At five o’clock the sun was still two hours from rising, but I was getting up. I’m well aware there are wonderful people who get up this early everyday. People with important jobs, people with awful jobs, people whose only time to exercise is before their important or awful jobs who drag themselves out of bed and out of the house before the fella who throws the newspapers from the window of his car drives by (and of course, he’s one of them, too). And some people actually like getting up early—people who might have been Benedictine Monks in another life, or if things had gone differently, in this one.

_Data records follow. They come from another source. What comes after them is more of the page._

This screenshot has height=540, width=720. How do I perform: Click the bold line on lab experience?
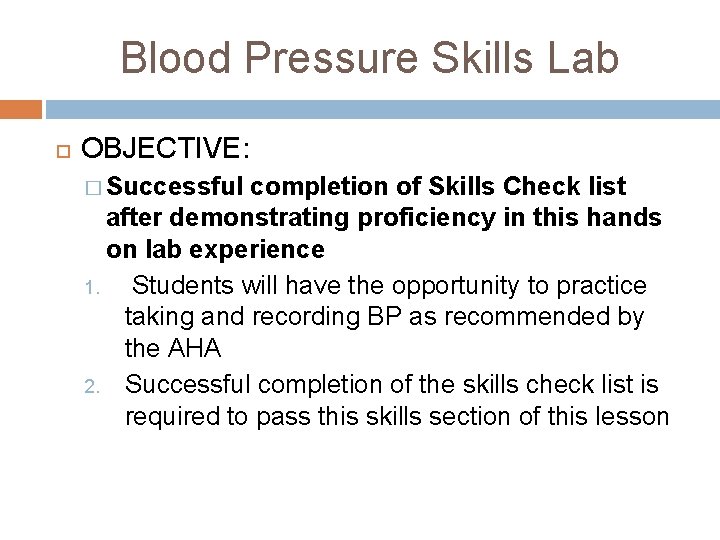pos(215,249)
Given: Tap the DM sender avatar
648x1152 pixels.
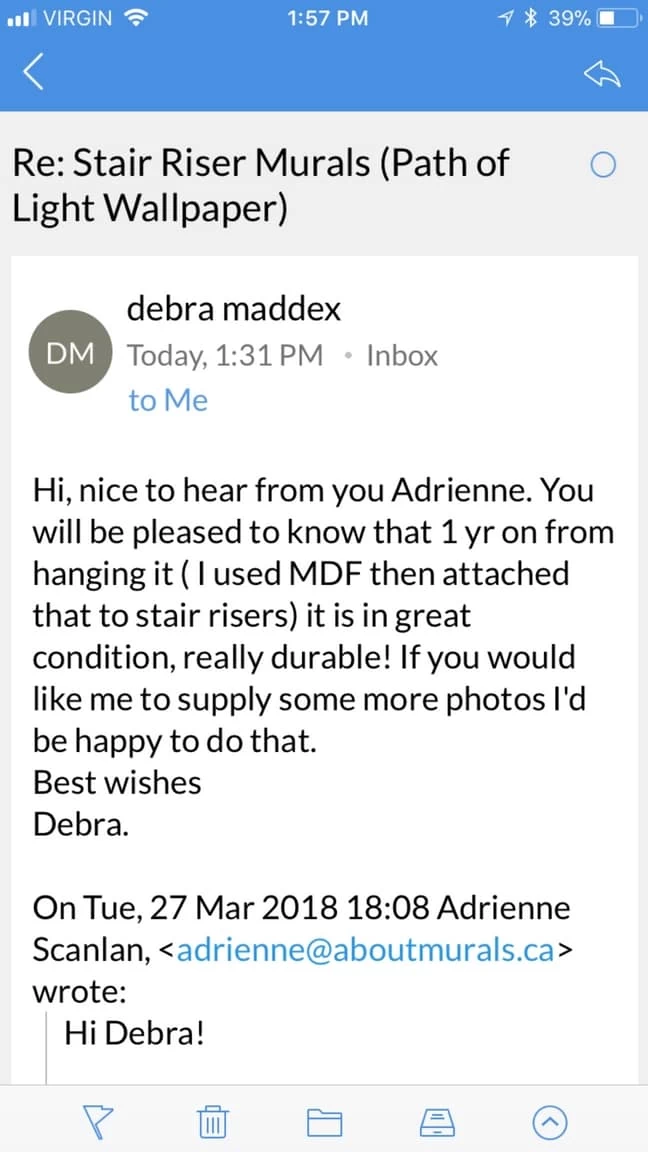Looking at the screenshot, I should tap(70, 353).
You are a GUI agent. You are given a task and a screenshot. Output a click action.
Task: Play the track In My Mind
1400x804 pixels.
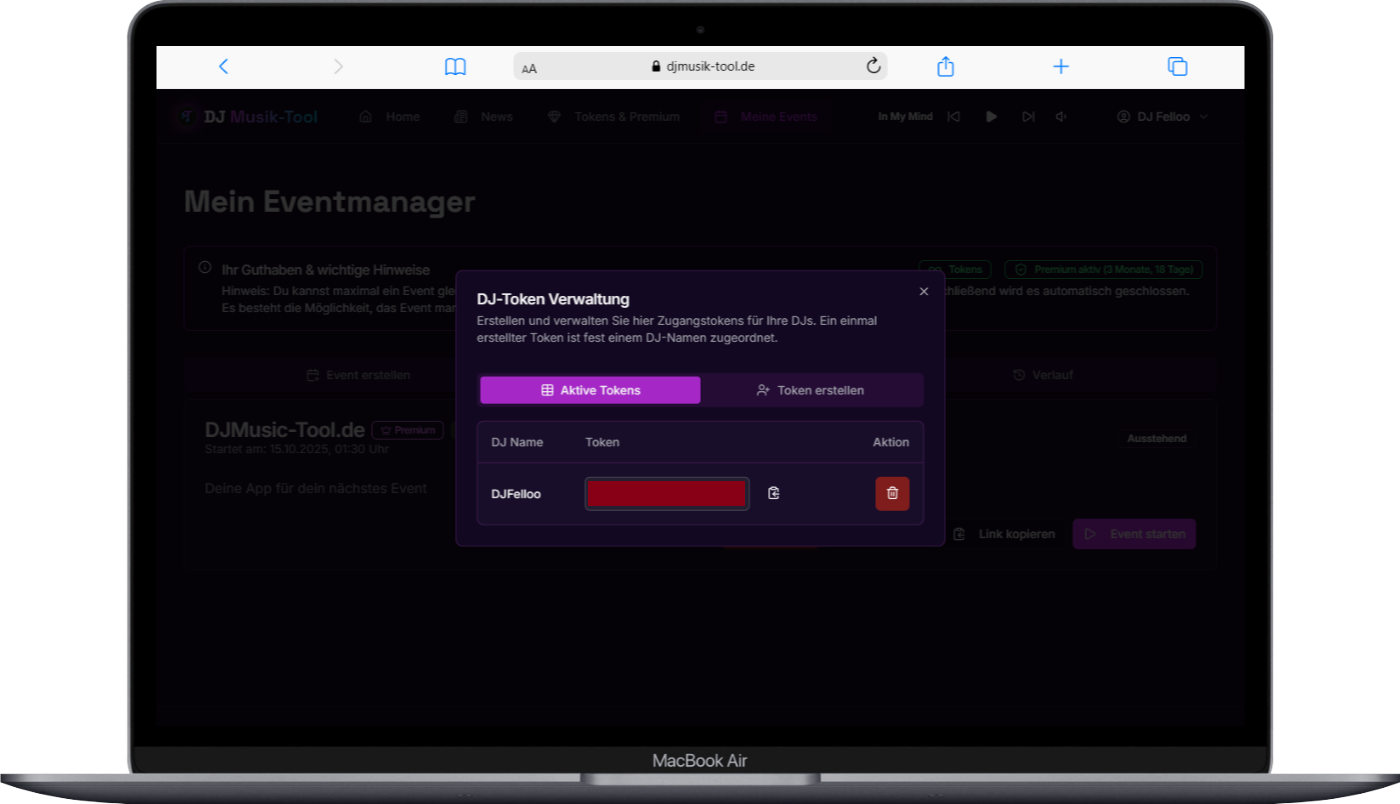tap(991, 116)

I’m not one of those people.
I’ve hated getting up before the sun since I was old enough for school. Never seemed right starting a day before the day started. Puritan work ethic be damned, this has to be a sin. If God wanted people to get up earlier, the Almighty would have switched on the overhead sooner. One of my greatest pleasures—one of the most wonderful perks I discovered—upon becoming a full-time writer was that I never again had to get up before dawn. Yet on Friday morning, September 13th (yes, Friday the 13th) I did just that.

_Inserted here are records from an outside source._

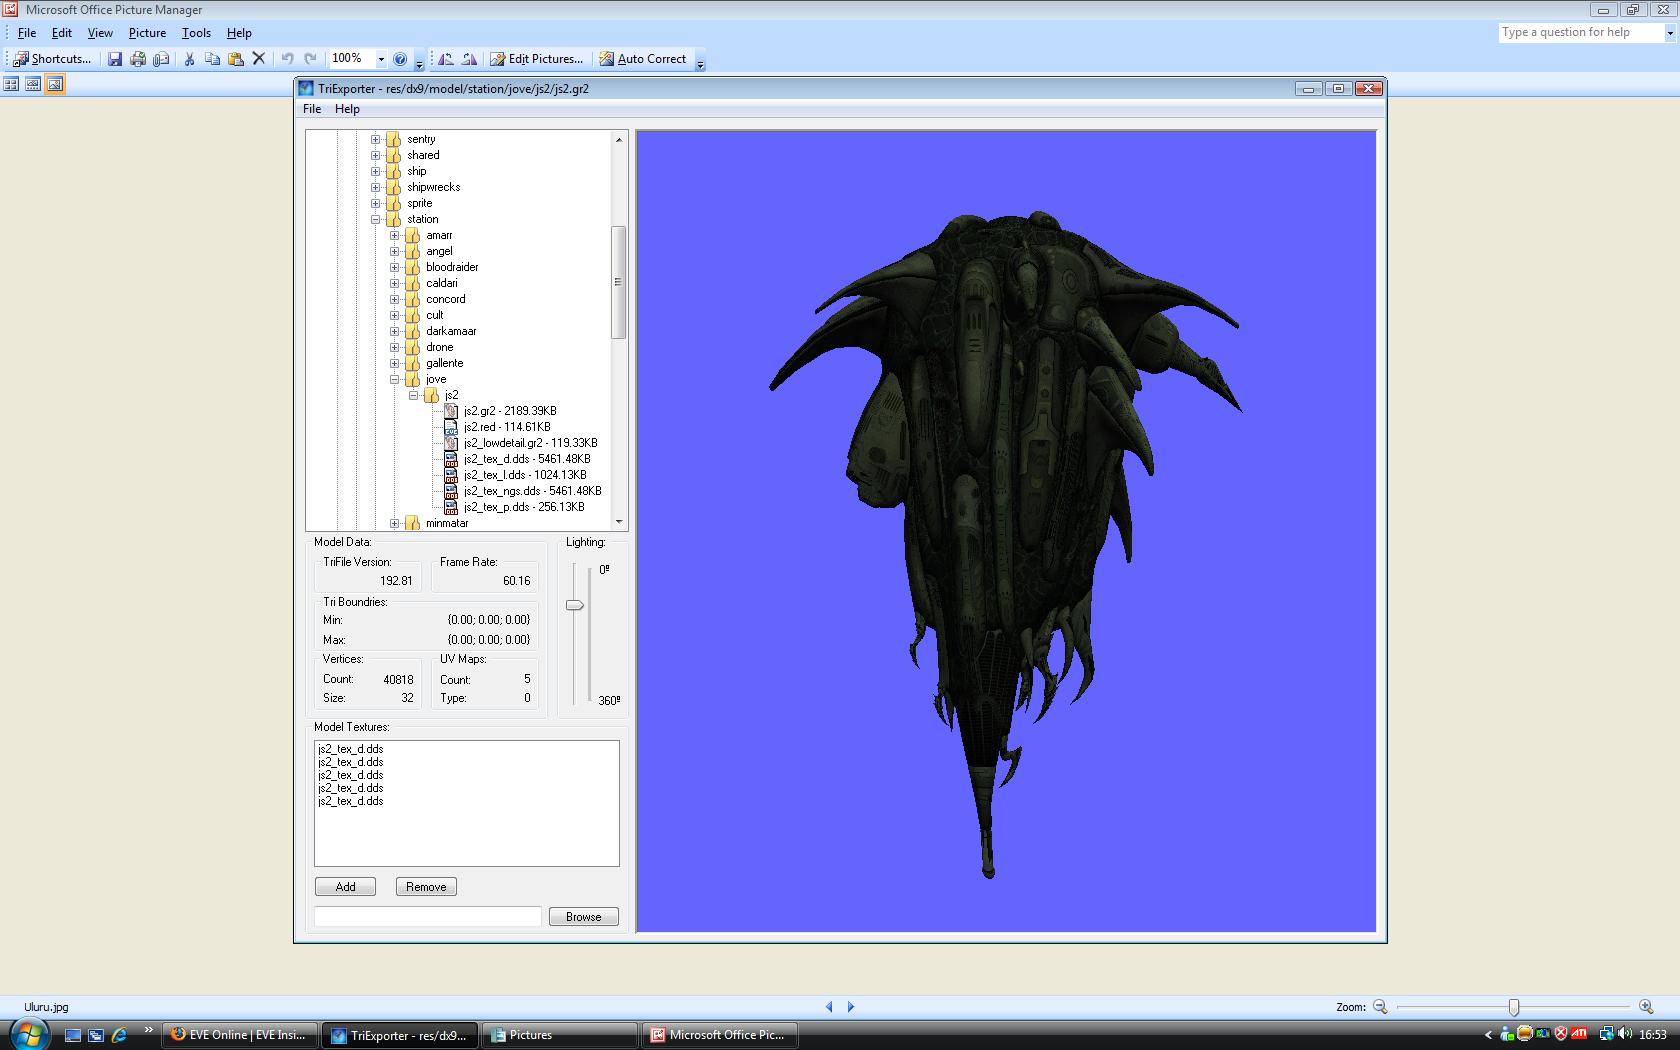Click the blue Help question mark icon

pyautogui.click(x=400, y=59)
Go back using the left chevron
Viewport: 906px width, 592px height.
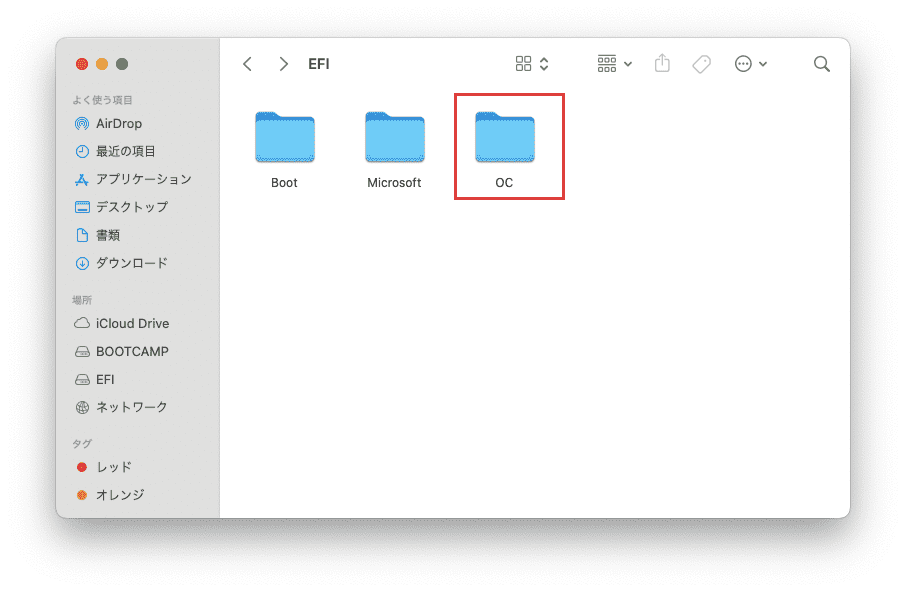click(x=247, y=64)
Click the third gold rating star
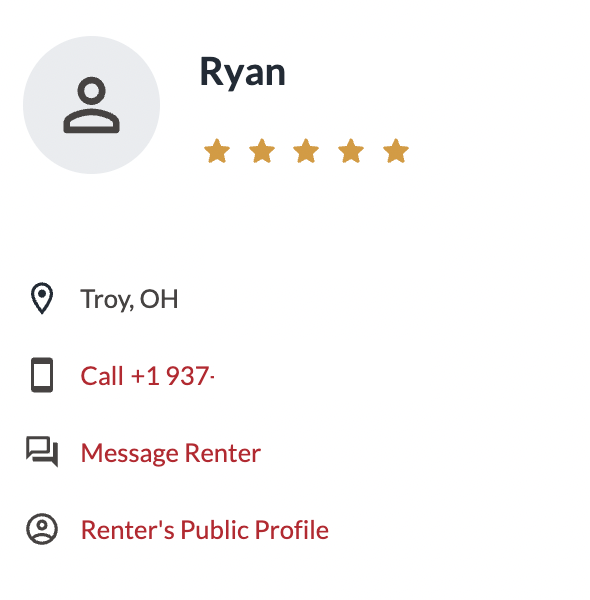This screenshot has width=590, height=600. point(306,151)
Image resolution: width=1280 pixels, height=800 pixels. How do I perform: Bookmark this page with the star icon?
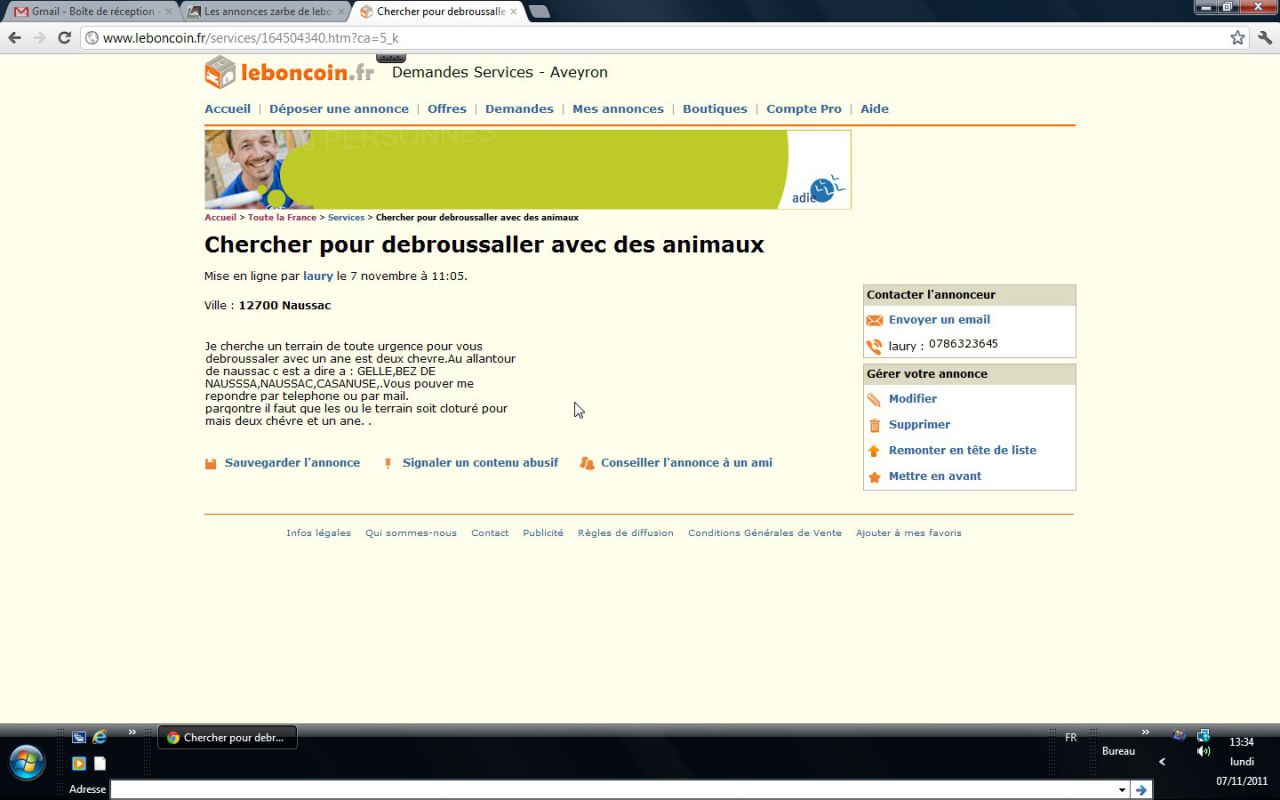click(x=1237, y=38)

I squinted in the stark glare of the bathroom light brushing teeth and searching for clothes I laid out the night before. Spandex shorts with padding in the seat, low rise cotton socks, slipper-like sneakers, and a brightly colored yellow, black, and white biking jersey with an American flag patch on one shoulder and a blue Ride to Conquer Cancer logo on the chest. After a summer of training as best I could, the big day was here. I was going to ride 150 miles on my wife’s bicycle. Two days later I would celebrate my 53rd birthday.
I’m not athletic. The only sport I played in high school was tennis, and I only did okay. I’m not overweight. I was underweight most of my life, so when I hit the mid-thirties-metabolism-slow-down, I ballooned up to a normal person’s weight. Still, for the last decade I’ve been a novelist, which is about as sedimentary as a professional World of Warcraft gamer. I did try and bike five to ten miles several times a week, and I often took walks to conceptualize stories, but there’s a world of difference between that and preparing to ride a century and a half over two days. Thing was, I figured the distance would be my biggest problem. I had no idea what lay ahead.
I’m one of those people whose stomach doesn’t wake up until around ten-thirty, so while my wife drove us in the dark to the start of the ride, some twenty minutes away in Maryland, I force-fed myself a bowl of tuna fish pasta and baked beans. This magic combination I determined to be the only thing I could make myself eat that would also sustain me for hours of biking.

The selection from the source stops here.